TASK BRIEF
Only the number is wanted: how many lines below contain "Group"?

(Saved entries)
Segment Open

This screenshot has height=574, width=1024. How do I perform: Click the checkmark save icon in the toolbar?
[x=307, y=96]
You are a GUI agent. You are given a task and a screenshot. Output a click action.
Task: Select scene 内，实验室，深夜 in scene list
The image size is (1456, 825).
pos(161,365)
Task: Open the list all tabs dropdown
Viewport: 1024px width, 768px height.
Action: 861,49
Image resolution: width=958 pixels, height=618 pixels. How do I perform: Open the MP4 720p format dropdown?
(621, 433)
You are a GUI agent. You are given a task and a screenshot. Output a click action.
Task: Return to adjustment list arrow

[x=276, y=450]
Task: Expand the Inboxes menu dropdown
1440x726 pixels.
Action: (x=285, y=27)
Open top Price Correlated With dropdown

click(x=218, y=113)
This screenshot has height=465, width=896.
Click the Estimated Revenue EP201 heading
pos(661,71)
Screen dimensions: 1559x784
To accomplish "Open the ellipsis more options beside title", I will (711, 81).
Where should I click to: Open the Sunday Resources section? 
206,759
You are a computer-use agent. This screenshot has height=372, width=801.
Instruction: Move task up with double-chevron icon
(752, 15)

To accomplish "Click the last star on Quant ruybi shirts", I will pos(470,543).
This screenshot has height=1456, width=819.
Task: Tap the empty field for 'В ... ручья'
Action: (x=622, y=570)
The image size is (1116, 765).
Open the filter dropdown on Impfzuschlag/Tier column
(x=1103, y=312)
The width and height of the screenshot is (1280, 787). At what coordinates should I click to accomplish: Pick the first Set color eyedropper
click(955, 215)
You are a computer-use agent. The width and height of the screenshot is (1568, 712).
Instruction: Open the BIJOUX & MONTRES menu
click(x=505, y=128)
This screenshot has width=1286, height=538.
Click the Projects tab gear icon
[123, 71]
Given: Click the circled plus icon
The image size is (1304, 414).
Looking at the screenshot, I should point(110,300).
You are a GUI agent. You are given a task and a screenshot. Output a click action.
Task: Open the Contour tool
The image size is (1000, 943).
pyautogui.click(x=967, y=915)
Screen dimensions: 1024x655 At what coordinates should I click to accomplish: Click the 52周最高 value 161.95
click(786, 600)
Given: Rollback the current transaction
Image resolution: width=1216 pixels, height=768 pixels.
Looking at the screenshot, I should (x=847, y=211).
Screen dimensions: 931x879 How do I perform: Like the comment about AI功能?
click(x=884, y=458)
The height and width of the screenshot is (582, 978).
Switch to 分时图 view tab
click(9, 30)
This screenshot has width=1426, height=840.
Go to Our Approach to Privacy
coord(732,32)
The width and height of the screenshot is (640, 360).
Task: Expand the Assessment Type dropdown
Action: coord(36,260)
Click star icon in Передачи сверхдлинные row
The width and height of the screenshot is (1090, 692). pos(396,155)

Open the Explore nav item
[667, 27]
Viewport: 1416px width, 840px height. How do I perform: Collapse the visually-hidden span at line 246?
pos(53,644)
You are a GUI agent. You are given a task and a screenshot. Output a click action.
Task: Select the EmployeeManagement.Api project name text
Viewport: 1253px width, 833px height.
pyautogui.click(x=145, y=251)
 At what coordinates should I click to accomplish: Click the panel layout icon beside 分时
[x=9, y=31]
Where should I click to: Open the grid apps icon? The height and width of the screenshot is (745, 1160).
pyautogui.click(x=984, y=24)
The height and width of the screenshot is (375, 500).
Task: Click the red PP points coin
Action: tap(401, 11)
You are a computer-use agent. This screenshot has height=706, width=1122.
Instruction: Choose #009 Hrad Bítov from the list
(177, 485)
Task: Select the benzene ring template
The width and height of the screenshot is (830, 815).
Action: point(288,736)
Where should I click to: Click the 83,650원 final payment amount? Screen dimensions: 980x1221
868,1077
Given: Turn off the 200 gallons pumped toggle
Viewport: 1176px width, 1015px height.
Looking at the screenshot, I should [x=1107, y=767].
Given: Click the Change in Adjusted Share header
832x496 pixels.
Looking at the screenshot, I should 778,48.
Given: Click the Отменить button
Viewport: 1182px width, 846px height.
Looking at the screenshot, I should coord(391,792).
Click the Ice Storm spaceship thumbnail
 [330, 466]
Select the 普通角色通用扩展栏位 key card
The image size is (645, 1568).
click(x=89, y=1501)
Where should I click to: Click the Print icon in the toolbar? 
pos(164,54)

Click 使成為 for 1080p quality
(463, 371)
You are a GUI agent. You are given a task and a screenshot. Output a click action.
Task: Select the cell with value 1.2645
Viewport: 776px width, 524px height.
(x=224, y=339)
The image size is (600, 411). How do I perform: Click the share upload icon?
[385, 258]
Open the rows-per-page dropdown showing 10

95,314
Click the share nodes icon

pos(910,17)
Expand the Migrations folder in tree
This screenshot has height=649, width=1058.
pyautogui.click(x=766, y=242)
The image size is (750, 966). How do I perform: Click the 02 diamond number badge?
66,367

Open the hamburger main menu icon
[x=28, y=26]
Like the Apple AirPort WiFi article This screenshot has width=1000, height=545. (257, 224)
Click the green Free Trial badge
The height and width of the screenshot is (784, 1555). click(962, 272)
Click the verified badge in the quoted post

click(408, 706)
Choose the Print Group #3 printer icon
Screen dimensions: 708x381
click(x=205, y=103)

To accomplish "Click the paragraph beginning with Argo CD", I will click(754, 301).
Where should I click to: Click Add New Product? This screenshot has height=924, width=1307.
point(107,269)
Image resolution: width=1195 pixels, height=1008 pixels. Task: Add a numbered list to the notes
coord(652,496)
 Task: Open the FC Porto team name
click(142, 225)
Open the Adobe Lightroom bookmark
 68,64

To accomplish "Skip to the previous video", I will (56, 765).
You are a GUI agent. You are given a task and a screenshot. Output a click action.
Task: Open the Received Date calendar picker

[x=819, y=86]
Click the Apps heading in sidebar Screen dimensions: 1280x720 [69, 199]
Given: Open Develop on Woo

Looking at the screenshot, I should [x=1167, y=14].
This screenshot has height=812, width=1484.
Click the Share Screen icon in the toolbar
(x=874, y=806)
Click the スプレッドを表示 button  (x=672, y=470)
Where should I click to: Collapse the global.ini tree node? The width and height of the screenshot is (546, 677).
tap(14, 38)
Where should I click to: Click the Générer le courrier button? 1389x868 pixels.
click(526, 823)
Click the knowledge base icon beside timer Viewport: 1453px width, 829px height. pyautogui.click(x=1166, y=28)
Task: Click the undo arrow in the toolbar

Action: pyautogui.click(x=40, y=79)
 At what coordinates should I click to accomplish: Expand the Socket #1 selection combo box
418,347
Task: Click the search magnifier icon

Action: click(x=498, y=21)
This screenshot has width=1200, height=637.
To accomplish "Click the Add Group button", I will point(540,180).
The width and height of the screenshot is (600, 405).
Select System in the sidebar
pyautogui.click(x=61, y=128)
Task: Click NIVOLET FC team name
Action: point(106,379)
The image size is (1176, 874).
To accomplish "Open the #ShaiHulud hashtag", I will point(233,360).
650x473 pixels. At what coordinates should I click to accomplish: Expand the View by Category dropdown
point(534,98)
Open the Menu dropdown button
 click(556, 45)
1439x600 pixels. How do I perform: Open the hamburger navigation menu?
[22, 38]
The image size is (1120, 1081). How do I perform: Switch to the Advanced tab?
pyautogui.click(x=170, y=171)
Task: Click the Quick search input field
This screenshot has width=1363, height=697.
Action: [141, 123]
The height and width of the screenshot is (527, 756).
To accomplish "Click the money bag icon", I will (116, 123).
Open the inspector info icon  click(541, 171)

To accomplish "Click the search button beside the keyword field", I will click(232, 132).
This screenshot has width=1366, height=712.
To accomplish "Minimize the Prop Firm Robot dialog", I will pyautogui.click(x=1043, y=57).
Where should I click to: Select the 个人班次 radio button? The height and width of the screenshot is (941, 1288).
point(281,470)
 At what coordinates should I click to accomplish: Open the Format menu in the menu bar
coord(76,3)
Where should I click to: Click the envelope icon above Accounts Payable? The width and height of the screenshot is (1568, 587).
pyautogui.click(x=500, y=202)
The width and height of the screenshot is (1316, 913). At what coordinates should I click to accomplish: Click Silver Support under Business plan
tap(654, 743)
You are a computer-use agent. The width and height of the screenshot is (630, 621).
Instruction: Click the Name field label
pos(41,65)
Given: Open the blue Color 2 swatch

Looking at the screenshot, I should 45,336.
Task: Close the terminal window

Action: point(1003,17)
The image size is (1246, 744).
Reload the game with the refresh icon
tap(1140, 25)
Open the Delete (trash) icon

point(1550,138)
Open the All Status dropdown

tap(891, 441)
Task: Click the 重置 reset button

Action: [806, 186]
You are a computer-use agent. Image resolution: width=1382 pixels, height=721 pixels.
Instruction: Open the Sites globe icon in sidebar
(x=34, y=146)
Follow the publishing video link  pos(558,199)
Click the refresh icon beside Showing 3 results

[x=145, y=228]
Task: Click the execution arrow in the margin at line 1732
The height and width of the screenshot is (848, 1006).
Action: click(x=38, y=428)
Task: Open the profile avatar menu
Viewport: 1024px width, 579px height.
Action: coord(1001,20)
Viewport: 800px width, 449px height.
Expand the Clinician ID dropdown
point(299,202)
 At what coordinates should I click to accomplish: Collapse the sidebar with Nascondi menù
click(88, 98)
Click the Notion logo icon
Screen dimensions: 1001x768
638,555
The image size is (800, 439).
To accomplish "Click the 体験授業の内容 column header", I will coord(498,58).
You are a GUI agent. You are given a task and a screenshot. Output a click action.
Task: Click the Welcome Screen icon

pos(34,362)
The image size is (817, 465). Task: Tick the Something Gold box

Segment Closed

WRITTEN ANSWER
2